学术报告：The Role of COUP-TFII in Prostate Tumor Growth and Metastasis
报告人：   Sophia Y. Tsai, Ph.D.
                  Professor, Department of Molecular and Cellular Biology, Baylor College of Medicine
主持人：   冯新华  教授
时   间：   2012年11月13日（星期二）下午2点
地   点：   医学院综合楼205报告厅

Absract：
The prevalence of PTEN loss and fusion of TMPRSS2 with ETS family members in prostate cancer patients implicate signaling cascades endowed by these two factors play critical role in prostate tumorigenesis.

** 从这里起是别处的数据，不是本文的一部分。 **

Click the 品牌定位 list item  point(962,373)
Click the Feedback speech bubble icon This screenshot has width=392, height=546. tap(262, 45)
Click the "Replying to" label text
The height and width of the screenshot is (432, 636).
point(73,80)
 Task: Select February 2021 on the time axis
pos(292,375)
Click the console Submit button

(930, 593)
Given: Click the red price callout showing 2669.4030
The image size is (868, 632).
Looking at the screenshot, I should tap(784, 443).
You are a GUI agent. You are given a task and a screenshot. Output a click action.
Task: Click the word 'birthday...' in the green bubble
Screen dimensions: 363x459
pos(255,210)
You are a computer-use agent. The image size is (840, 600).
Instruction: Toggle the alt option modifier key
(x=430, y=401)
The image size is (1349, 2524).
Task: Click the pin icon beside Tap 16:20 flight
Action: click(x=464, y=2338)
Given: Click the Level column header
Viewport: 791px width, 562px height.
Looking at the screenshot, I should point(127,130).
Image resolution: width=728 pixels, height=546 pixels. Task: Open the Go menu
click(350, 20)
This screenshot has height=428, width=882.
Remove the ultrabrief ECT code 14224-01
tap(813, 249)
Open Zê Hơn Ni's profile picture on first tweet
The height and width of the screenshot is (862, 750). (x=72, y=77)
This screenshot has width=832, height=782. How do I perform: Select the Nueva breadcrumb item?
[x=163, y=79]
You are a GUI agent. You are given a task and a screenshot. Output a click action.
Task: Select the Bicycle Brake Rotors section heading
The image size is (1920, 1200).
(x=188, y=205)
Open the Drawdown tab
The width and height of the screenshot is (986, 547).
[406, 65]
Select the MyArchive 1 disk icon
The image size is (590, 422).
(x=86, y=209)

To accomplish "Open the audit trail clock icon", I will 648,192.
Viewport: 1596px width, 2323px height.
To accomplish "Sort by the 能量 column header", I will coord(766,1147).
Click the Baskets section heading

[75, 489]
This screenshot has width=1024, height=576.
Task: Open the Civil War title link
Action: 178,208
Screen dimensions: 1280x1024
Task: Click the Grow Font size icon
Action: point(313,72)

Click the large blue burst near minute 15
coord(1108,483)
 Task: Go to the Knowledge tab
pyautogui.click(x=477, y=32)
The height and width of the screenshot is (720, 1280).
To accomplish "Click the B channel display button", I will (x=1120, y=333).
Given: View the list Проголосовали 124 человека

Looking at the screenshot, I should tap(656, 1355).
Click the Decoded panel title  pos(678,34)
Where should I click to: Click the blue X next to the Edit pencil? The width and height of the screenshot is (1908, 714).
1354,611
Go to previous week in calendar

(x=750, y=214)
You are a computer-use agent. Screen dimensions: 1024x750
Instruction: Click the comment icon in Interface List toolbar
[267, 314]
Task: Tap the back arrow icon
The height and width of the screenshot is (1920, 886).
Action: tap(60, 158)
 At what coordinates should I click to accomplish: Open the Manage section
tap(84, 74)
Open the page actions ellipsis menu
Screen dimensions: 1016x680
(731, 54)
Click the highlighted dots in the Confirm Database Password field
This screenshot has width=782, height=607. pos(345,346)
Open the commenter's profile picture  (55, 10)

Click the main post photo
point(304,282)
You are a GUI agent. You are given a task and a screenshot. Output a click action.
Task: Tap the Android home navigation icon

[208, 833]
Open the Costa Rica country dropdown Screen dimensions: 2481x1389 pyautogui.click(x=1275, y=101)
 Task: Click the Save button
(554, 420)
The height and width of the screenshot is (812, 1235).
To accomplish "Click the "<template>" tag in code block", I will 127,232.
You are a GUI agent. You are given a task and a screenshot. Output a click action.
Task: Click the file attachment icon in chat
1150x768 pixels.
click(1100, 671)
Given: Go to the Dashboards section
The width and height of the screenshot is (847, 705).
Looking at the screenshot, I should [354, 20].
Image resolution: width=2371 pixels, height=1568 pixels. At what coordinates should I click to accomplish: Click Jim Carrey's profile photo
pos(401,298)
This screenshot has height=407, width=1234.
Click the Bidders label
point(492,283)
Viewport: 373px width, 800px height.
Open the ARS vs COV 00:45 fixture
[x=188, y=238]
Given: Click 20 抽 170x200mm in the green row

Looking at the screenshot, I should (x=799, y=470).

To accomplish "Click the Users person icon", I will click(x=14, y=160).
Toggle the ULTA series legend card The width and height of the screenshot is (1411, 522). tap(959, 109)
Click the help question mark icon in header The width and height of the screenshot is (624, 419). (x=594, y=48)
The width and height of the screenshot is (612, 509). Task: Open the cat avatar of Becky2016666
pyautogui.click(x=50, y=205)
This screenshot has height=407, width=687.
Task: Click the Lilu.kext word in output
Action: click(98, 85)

However, the precise mechanism underlying the functional cooperation between PTEN and ETS transcription factors and how PTEN indolent tumors acquire metastatic potential remain largely undefined. Here we show that COUP-TFII, a member of nuclear receptor superfamily, serves as the central player linking PTEN, ETS transcription factor and TGF-b signaling to promote prostate cancer progression and metastasis. Inactivation of PTEN elevates the phosphorylation of oncogenic ERG/ETV-1 to coordinately induce COUP-TFII expression, and COUP-TFII potentiates PTEN null indolent tumor to become a metastatic-prone cancer. Mechanistically, COUP-TFII is shown to mediate PTEN induced tumor growth and more importantly to overcome the TGF-b-dependent growth barrier through direct interaction with Smad4 to inhibit its transcription activity. In prostate cancer patients, COUP-TFII is associated with disease progression and might serve an independent prognostic factor for recurrence. Together, our findings uncover a central signaling pathway from PTEN/ETS/COUP-TFII to TGF-b, which is critical for prostate tumorigenesis.